After the close of trading yesterday, Starbucks announced a number of significant changes targeted at the Wall Street crowd, including lowering the company’s anticipated growth in global comparable store sales and an increase in its regularly quarter dividend. Blah, blah, blah. But for those who actually spend time sipping Frappuccinos in Starbucks stores, the most straightforward news that speaks to the coffee giant’s current struggles is that the brand is planning to close approximately 150 “underperforming company-operated stores in its most densely penetrated markets." This essentially means that any Starbucks in a major city that is located across the street from another Starbucks could be in trouble.
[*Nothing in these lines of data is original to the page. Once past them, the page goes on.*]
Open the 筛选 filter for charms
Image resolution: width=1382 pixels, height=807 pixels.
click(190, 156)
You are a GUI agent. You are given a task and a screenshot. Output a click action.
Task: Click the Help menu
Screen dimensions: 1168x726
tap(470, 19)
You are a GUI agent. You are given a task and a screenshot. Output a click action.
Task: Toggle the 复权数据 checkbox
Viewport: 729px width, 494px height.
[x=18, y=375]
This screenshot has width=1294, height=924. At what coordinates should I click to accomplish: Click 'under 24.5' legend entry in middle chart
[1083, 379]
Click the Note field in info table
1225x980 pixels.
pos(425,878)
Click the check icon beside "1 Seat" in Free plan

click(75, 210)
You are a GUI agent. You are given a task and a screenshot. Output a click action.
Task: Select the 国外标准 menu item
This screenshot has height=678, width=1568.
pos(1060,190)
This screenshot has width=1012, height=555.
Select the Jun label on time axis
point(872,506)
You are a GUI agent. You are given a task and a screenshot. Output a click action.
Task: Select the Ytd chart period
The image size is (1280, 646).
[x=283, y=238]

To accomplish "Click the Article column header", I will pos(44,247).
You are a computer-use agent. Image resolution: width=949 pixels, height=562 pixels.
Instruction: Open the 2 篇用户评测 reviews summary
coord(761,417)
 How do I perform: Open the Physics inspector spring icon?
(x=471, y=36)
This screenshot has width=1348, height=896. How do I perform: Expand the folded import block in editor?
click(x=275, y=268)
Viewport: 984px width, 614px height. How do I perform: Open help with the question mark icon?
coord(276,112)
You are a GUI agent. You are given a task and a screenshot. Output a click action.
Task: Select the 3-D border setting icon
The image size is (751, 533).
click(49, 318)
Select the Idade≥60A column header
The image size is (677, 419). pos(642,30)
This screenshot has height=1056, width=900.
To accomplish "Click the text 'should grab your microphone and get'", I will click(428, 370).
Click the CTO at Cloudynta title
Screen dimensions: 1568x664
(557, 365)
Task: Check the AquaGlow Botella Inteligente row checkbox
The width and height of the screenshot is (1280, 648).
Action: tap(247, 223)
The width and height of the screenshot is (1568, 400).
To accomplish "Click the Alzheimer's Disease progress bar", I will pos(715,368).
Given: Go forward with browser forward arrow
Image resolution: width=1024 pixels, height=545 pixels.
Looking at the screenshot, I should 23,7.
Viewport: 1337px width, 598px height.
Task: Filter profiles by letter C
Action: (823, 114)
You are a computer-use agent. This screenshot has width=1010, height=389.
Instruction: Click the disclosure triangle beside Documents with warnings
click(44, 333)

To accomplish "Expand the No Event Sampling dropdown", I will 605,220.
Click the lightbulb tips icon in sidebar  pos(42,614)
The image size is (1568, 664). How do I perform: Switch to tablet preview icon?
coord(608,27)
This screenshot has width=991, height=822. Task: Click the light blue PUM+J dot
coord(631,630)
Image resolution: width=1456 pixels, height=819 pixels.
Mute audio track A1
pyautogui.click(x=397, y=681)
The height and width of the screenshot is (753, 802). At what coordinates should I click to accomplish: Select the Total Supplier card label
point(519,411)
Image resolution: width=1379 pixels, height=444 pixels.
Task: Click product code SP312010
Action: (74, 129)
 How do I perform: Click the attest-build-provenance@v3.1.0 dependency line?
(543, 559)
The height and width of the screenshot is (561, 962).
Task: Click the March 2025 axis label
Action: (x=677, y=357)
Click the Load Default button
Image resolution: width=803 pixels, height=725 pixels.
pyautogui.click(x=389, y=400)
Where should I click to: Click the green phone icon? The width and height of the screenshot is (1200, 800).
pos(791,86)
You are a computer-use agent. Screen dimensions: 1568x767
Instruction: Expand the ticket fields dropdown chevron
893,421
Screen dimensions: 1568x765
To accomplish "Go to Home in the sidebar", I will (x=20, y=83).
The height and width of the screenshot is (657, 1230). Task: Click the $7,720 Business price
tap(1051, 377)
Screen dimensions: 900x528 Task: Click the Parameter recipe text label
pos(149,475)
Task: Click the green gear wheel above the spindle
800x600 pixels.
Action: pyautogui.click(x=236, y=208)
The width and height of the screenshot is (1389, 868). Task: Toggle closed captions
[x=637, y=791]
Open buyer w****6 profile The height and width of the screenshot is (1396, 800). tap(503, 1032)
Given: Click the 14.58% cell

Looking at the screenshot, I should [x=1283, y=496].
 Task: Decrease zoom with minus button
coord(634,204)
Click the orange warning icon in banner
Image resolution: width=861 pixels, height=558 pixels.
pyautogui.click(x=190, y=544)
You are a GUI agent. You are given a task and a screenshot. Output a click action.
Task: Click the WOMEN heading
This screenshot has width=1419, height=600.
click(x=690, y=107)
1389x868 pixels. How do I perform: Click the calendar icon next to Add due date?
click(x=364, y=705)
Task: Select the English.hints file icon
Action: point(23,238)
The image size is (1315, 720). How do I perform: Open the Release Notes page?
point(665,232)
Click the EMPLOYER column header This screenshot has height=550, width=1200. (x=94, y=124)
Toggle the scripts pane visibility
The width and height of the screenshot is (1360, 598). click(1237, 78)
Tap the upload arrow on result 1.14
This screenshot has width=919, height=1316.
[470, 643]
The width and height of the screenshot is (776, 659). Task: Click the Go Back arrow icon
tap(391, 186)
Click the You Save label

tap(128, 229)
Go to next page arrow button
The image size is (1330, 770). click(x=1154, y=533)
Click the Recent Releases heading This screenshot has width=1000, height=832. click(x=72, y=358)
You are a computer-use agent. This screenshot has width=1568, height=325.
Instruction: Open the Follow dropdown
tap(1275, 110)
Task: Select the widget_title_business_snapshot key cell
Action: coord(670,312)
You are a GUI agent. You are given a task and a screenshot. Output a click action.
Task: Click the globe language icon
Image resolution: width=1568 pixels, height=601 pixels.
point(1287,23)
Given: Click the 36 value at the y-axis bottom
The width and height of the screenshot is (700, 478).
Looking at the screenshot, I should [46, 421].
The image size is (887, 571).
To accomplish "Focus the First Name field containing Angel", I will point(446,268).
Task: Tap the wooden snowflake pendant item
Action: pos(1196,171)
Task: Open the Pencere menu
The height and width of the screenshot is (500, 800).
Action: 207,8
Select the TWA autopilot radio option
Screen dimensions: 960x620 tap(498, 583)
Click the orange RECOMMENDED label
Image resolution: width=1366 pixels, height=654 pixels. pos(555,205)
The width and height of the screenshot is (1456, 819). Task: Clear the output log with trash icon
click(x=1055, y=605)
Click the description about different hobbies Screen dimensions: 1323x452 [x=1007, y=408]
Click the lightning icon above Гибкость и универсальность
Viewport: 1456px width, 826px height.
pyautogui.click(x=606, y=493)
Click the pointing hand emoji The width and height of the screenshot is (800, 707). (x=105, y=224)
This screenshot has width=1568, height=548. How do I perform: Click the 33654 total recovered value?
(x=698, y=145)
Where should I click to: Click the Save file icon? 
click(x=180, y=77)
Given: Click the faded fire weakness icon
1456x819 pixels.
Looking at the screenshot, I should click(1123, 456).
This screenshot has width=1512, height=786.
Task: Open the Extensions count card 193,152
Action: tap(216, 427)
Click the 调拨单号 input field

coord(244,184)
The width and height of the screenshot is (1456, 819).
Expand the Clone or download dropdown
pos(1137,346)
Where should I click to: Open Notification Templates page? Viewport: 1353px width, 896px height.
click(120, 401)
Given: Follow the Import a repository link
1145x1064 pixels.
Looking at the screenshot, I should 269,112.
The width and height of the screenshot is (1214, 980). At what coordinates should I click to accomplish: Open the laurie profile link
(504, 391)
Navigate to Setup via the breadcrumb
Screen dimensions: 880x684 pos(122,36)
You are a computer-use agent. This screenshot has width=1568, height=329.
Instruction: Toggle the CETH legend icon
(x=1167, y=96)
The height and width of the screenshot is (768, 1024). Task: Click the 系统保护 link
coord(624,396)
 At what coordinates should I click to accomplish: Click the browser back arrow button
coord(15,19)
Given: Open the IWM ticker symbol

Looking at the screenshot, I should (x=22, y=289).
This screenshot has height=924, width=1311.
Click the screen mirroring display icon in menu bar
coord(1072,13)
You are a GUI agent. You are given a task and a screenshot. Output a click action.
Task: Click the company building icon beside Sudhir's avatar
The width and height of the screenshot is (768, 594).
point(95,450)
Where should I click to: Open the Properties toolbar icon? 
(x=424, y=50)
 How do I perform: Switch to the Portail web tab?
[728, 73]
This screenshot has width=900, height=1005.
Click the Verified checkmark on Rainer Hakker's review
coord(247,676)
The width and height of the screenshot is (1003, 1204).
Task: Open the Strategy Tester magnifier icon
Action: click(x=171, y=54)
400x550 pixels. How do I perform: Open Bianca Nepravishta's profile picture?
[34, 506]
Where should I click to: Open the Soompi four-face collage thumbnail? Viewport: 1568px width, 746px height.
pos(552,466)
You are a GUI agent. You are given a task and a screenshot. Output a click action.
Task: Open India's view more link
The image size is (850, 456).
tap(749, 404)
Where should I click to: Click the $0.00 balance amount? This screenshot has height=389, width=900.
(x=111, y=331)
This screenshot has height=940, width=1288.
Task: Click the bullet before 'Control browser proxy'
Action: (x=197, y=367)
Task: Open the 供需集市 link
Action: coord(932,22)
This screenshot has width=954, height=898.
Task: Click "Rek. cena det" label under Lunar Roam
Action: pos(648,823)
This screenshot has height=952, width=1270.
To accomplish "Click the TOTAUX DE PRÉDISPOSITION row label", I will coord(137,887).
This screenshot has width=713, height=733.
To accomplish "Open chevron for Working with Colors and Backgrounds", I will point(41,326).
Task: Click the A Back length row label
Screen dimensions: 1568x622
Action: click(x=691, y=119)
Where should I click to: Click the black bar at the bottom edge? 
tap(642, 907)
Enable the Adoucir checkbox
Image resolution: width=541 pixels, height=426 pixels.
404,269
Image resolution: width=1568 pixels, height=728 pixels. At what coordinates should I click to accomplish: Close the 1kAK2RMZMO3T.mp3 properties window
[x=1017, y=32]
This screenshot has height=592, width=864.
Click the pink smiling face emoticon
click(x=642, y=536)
A mere 150 stores might not seem like a lot for a company that added over 2,000 locations to reach 27,339 stores globally last year, including 8,222 company-operated stores in the United States alone. And closing less than 2 percent of these stores is probably not the beginning of the brand’s downfall. However, Starbucks did admit that 150 closures is three times higher than the company’s historical average of shuttering up to 50 stores annually. The big takeaway would seem to be that though the number of closures might not sound that alarming, the increase in closures could be.
So what is behind Starbucks's current struggles? One extremely interesting indicator is the now-ubiquitous Frappuccino. According to CNN Money, Frappuccino sales in 2018 are actually down 3 percent. It follows a troubling trend for the brand: In 2017, sales of Frapps were up 4 percent; in 2016, they were up 5 percent; and in 2015, they were up 17 percent. Interest in Frappuccinos is clearly waning.
When your signature drink is trending in the wrong direction, you have reasons to be concerned, and Starbucks CEO Kevin Johnson addressed the issue head on. “Our recent performance does not reflect the potential of our exceptional brand and is not acceptable,” he said in a statement. “We must move faster to address the more rapidly changing preferences and needs of our customers.”
One solution Starbucks suggested in its announcement: “leveraging the growing tea and refreshment category, as well as consumer behavior trends towards health and wellness.” Turns out that new Mango Dragonfruit Refresher was more than just a clever summer tie-in.